> **ABOUT THIS TASK**:
These entries are to be retyped in full, word for word.

*** Opening of LISTED ENTRIES ***

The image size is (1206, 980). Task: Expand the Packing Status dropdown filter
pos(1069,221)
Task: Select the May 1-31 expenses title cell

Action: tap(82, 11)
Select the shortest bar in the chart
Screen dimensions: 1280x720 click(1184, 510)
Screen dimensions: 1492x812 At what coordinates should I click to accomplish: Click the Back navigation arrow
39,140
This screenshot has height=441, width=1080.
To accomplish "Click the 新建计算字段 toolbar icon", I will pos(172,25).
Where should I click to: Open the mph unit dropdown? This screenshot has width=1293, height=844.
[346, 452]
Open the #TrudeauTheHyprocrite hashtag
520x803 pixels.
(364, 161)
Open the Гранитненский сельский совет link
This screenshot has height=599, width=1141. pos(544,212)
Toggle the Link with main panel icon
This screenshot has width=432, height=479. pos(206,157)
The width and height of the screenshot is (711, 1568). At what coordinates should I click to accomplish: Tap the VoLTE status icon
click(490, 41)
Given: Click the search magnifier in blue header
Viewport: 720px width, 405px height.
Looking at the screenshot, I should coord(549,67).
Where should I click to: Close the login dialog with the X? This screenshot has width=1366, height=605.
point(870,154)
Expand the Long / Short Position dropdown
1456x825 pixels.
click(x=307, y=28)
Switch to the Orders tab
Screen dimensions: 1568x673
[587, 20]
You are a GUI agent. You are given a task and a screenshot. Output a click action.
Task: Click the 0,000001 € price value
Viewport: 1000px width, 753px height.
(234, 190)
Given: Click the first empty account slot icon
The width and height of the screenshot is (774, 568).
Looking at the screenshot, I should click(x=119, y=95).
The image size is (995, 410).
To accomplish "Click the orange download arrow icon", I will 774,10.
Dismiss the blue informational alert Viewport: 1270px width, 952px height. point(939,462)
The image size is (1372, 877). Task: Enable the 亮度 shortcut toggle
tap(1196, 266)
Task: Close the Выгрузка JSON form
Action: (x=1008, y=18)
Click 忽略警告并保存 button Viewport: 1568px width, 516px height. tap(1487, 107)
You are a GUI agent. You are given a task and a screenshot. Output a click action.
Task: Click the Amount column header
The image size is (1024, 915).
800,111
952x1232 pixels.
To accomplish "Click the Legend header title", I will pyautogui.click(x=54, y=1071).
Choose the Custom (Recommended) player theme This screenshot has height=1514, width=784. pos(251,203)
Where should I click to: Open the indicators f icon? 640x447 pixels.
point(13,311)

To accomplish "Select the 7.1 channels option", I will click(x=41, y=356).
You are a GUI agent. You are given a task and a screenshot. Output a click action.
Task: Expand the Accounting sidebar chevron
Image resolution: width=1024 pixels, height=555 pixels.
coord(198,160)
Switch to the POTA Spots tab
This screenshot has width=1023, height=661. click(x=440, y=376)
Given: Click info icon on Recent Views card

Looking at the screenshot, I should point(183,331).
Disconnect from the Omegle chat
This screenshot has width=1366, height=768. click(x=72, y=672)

*** Close of LISTED ENTRIES ***

> **RESPONSE TO THE EXERCISE**:
The image size is (1206, 980). Task: Expand the Packing Status dropdown filter
pos(1069,221)
Task: Select the May 1-31 expenses title cell

Action: tap(82, 11)
Select the shortest bar in the chart
Screen dimensions: 1280x720 click(1184, 510)
Screen dimensions: 1492x812 At what coordinates should I click to accomplish: Click the Back navigation arrow
39,140
This screenshot has height=441, width=1080.
To accomplish "Click the 新建计算字段 toolbar icon", I will pos(172,25).
Where should I click to: Open the mph unit dropdown? This screenshot has width=1293, height=844.
[346, 452]
Open the #TrudeauTheHyprocrite hashtag
520x803 pixels.
(364, 161)
Open the Гранитненский сельский совет link
This screenshot has height=599, width=1141. pos(544,212)
Toggle the Link with main panel icon
This screenshot has width=432, height=479. pos(206,157)
The width and height of the screenshot is (711, 1568). At what coordinates should I click to accomplish: Tap the VoLTE status icon
click(490, 41)
Given: Click the search magnifier in blue header
Viewport: 720px width, 405px height.
Looking at the screenshot, I should coord(549,67).
Where should I click to: Close the login dialog with the X? This screenshot has width=1366, height=605.
point(870,154)
Expand the Long / Short Position dropdown
1456x825 pixels.
click(x=307, y=28)
Switch to the Orders tab
Screen dimensions: 1568x673
[587, 20]
You are a GUI agent. You are given a task and a screenshot. Output a click action.
Task: Click the 0,000001 € price value
Viewport: 1000px width, 753px height.
(234, 190)
Given: Click the first empty account slot icon
The width and height of the screenshot is (774, 568).
Looking at the screenshot, I should click(x=119, y=95).
The image size is (995, 410).
To accomplish "Click the orange download arrow icon", I will 774,10.
Dismiss the blue informational alert Viewport: 1270px width, 952px height. point(939,462)
The image size is (1372, 877). Task: Enable the 亮度 shortcut toggle
tap(1196, 266)
Task: Close the Выгрузка JSON form
Action: (x=1008, y=18)
Click 忽略警告并保存 button Viewport: 1568px width, 516px height. tap(1487, 107)
You are a GUI agent. You are given a task and a screenshot. Output a click action.
Task: Click the Amount column header
The image size is (1024, 915).
800,111
952x1232 pixels.
To accomplish "Click the Legend header title", I will pyautogui.click(x=54, y=1071).
Choose the Custom (Recommended) player theme This screenshot has height=1514, width=784. pos(251,203)
Where should I click to: Open the indicators f icon? 640x447 pixels.
point(13,311)

To accomplish "Select the 7.1 channels option", I will click(x=41, y=356).
You are a GUI agent. You are given a task and a screenshot. Output a click action.
Task: Expand the Accounting sidebar chevron
Image resolution: width=1024 pixels, height=555 pixels.
coord(198,160)
Switch to the POTA Spots tab
This screenshot has width=1023, height=661. click(x=440, y=376)
Given: Click info icon on Recent Views card

Looking at the screenshot, I should point(183,331).
Disconnect from the Omegle chat
This screenshot has width=1366, height=768. click(x=72, y=672)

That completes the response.